The end result is that you create a component with a single related set of public classes and the utility classes necessary to support it. You create an assembly that is small enough to get the benefits of easy updates and easier reuse, while still minimizing the costs associated with multiple assemblies. Well-designed, cohesive components can be described in one simple sentence. For example, "Common.Storage.dll manages the offline data cache and all user settings" describes a component with low cohesion. Instead, make two components: "Common.Data.dll manages the offline data cache. Common.Settings.dll manages user settings." When you've split those up, you might need a third component: "Common.EncryptedStorage.dll manages file system IO for encrypted local storage." You can update any of those three components independently.

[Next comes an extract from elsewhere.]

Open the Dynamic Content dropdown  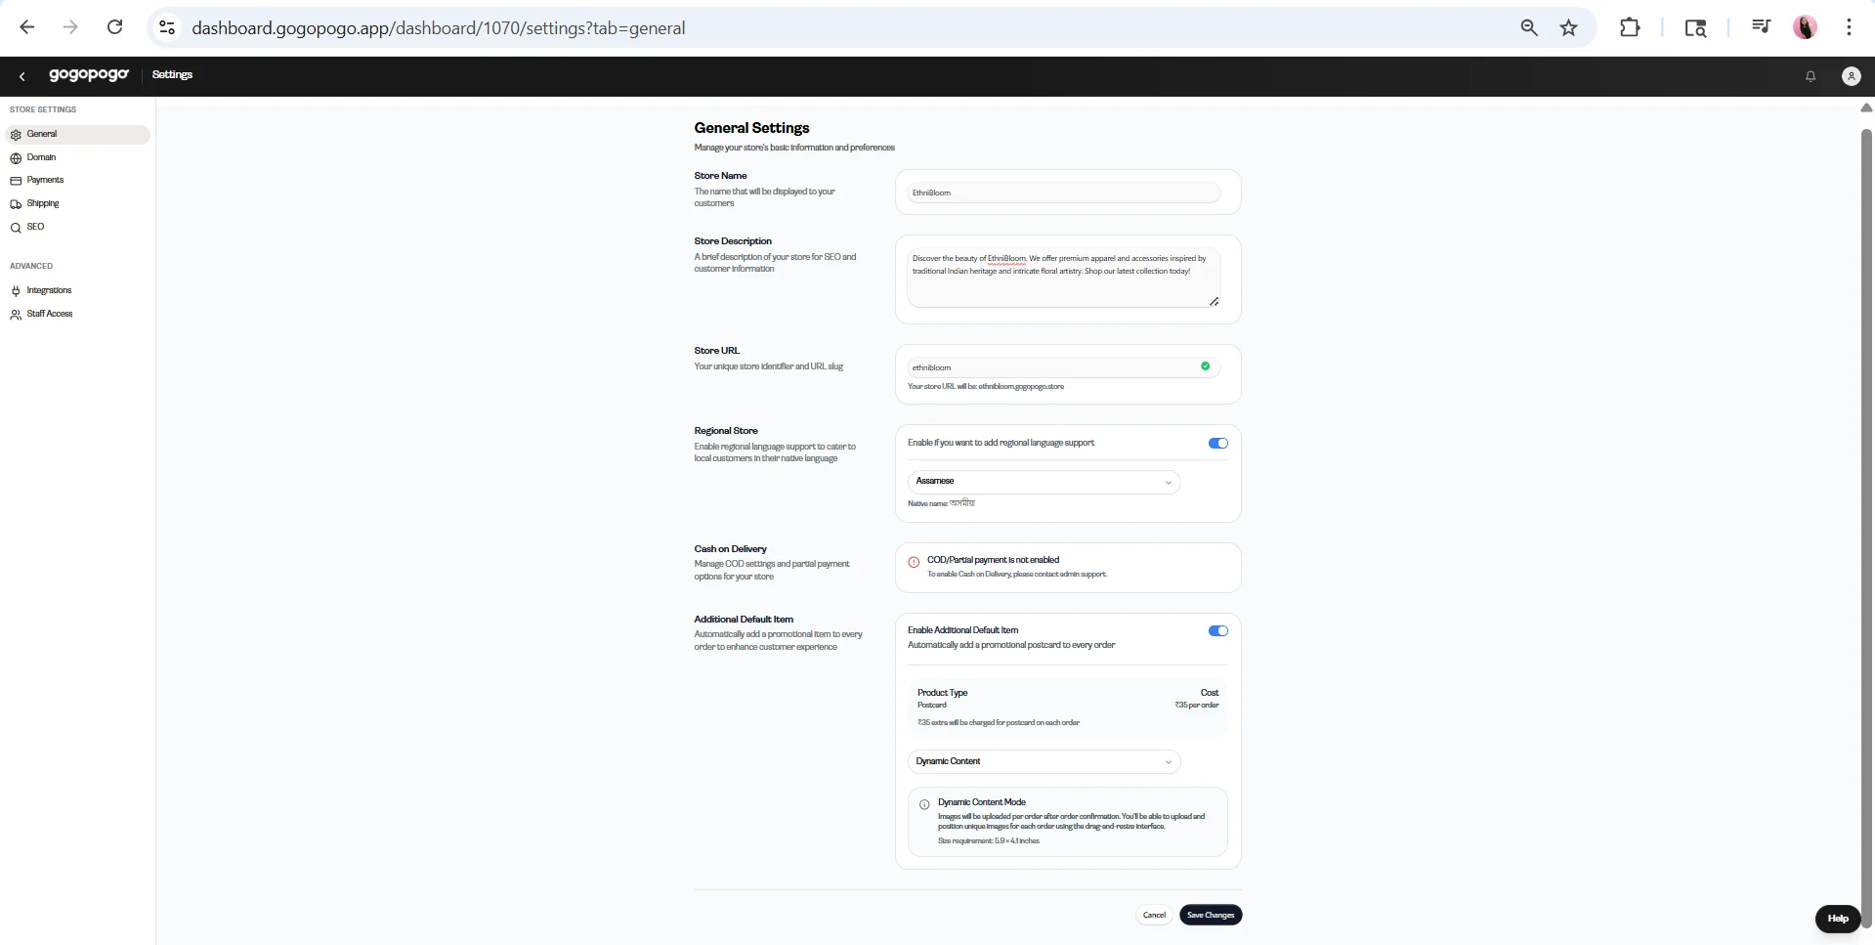tap(1044, 761)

Small is a relative term. Mscorlib.dll is roughly 2MB; System.Web. RegularExpressions.dll is merely 56KB. But both satisfy the core design goal of a small, reusable assembly: They contain a related set of classes and interfaces. The difference in absolute size has to do with the difference in functionality: mscorlib.dll contains all the low-level classes you need in every application. System.Web.RegularExpressions.dll is very specific; it contains only those classes needed to support regular expressions in Web controls. You will create both kinds of components: small, focused assemblies for one specific feature and larger, broad-based assemblies that contain common functionality. In either case, make them as small as what's reasonable, but not smaller.